The United States and Israel signed an agreement last week to “continue support of the production of the Iron Dome weapon system,” according to a statement over the weekend from the Missile Defense Agency of the US Department of Defense.
“The Iron Dome system is capable of intercepting and destroying short-range rockets, and mortar and artillery shells, and is an invaluable component of Israeli missile defense,” the statement reads. “During Operation Pillar of Defense in 2012, Iron Dome was credited with saving countless Israeli lives, and was called a ‘game-changer’ by many Israeli policy-makers.”
The agreement, concluded last Wednesday, “ensures continued US funding for procurement of Iron Dome systems and interceptors, and provides for significant co-production opportunities for US industry.

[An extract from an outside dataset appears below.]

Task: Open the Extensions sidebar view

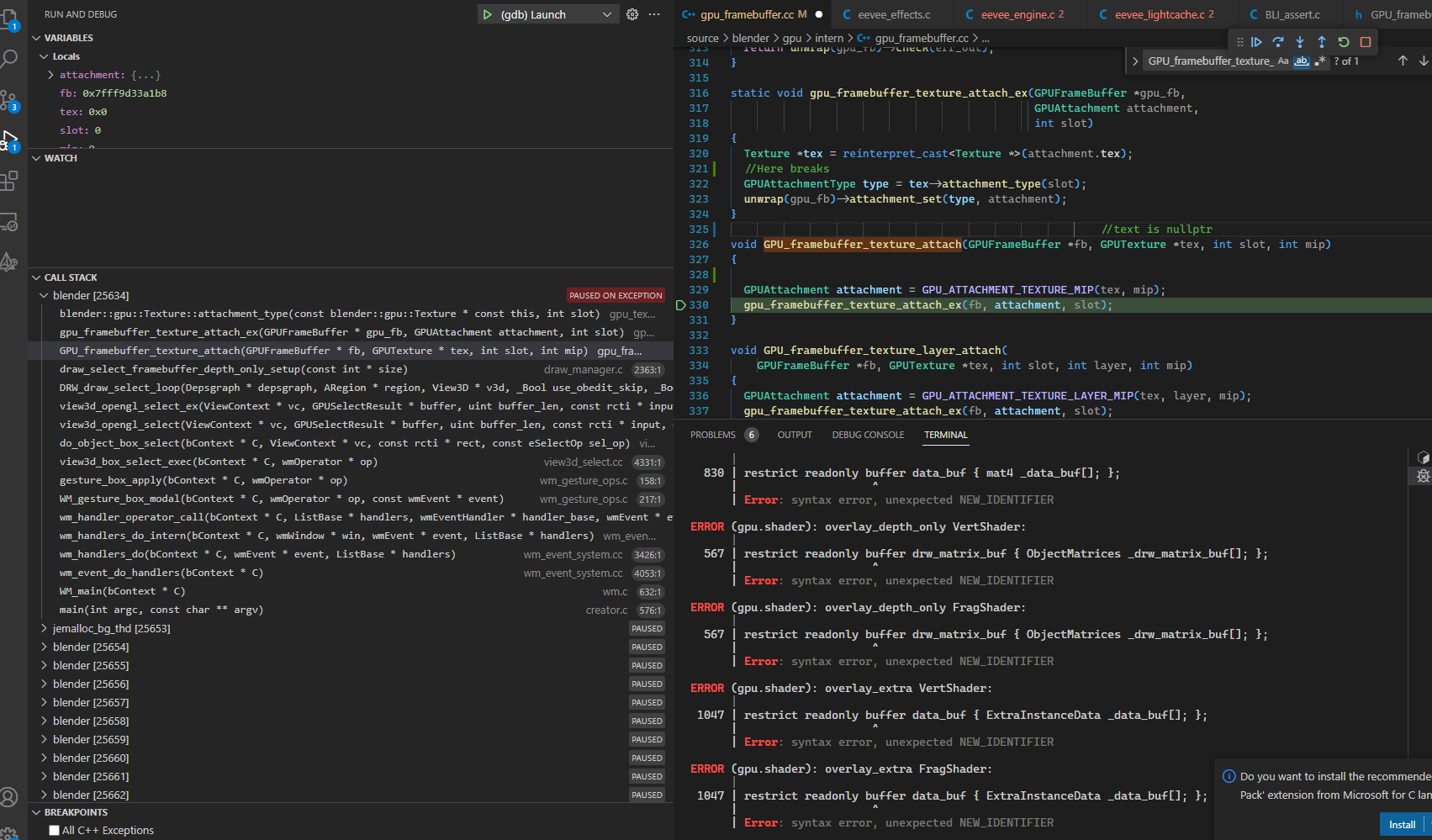Action: [x=9, y=181]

Under the terms of the agreement, $429 million will be transferred immediately to Israel to support Iron Dome procurement.”
The statement cites the “strategic value” of the agreement for both Israel and the US. “Israel will obtain valuable resources to contribute to its defense and US industry will receive meaningful co-production opportunities for Iron Dome components,” it reads.

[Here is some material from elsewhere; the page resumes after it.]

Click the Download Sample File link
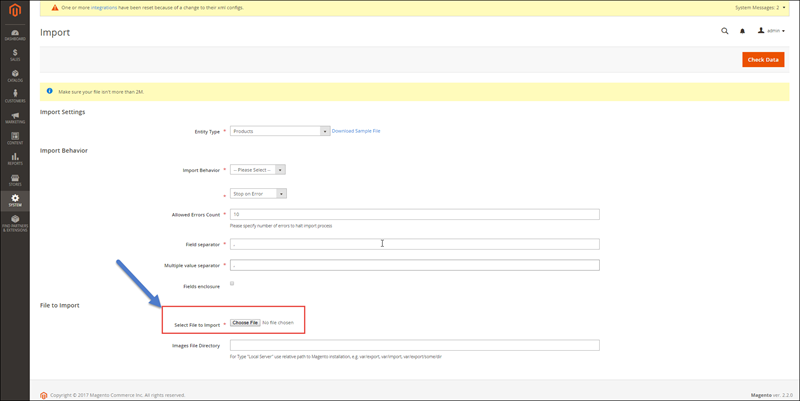Screen dimensions: 800x401 point(356,131)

US funding for joint US-Israeli missile defense programs came under scrutiny last week amid reports that US President Barack Obama’s budget for fiscal year 2015 gutted funding for the US-Israel missile defense partnership.

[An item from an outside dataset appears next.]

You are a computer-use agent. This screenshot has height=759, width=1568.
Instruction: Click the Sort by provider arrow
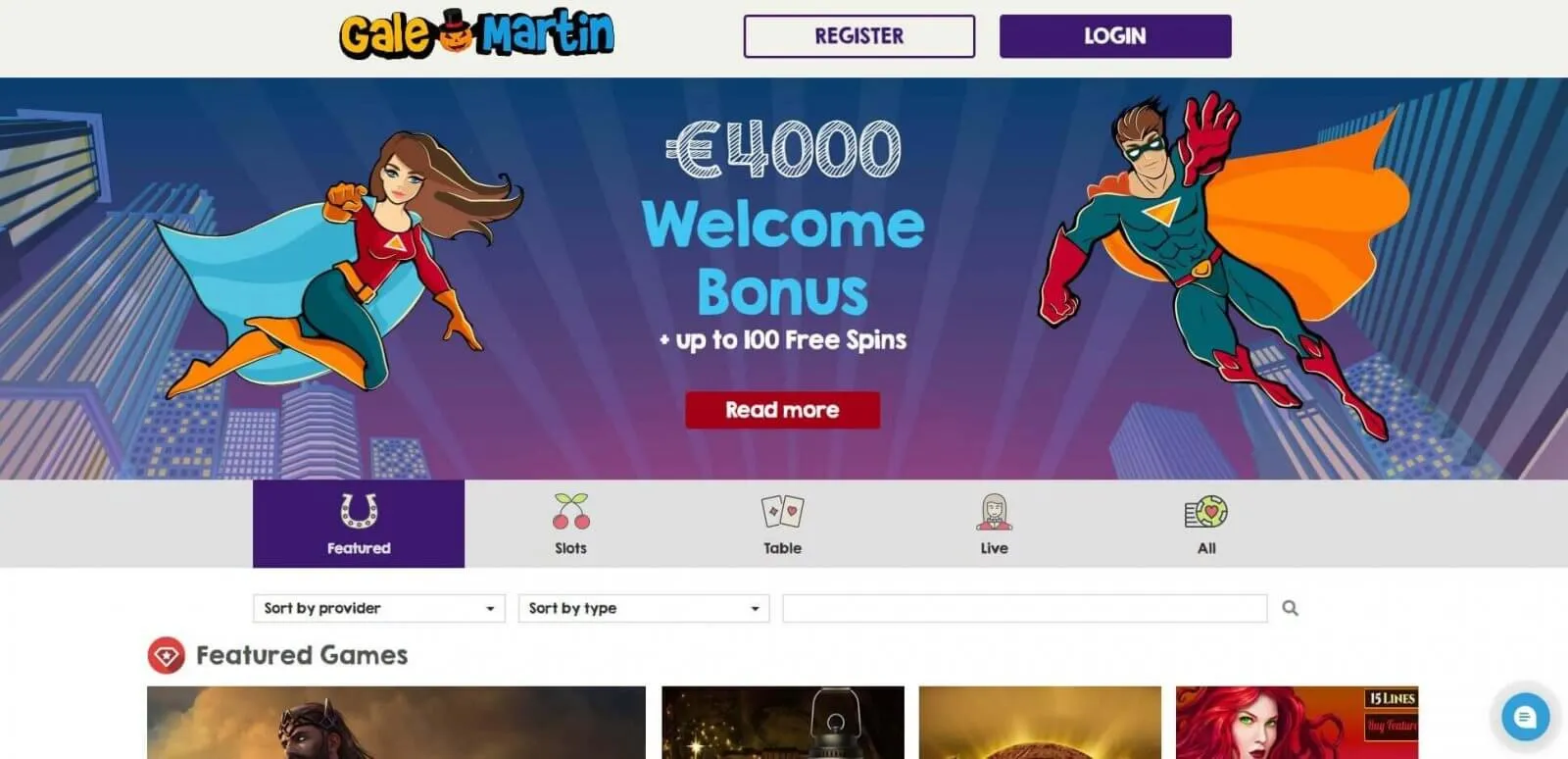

But the funding for missile defense was intact, Jewish groups said last Thursday, adding that it was the responsibility of Congress, not the White House, to bring funding up to previous years’ levels.
In the presidential budget proposal submitted for fiscal year 2014, the amount requested for missile defense projects, including the Arrow programs, was $95 million, while this year, the president requested that Congress approve $96.8 million for the same budget item.
An AIPAC source told The Times of Israel that the 2015 budget request is consistent with previous budget submissions and that the organization would work with Congress as the process moves forward to ensure that funding levels continue to support American-Israeli missile defense programs.
In previous years, including 2014, Congress added additional funds beyond those requested by the president.
In 2014, Congress hiked up funding to over $268 million, and one legislative analyst said that this year’s final number would be higher than that.
Unlike the Arrow and David’s Sling programs, Iron Dome is not a joint US-Israeli program, but an Israeli-developed system whose US parts procurement is funded by the American government.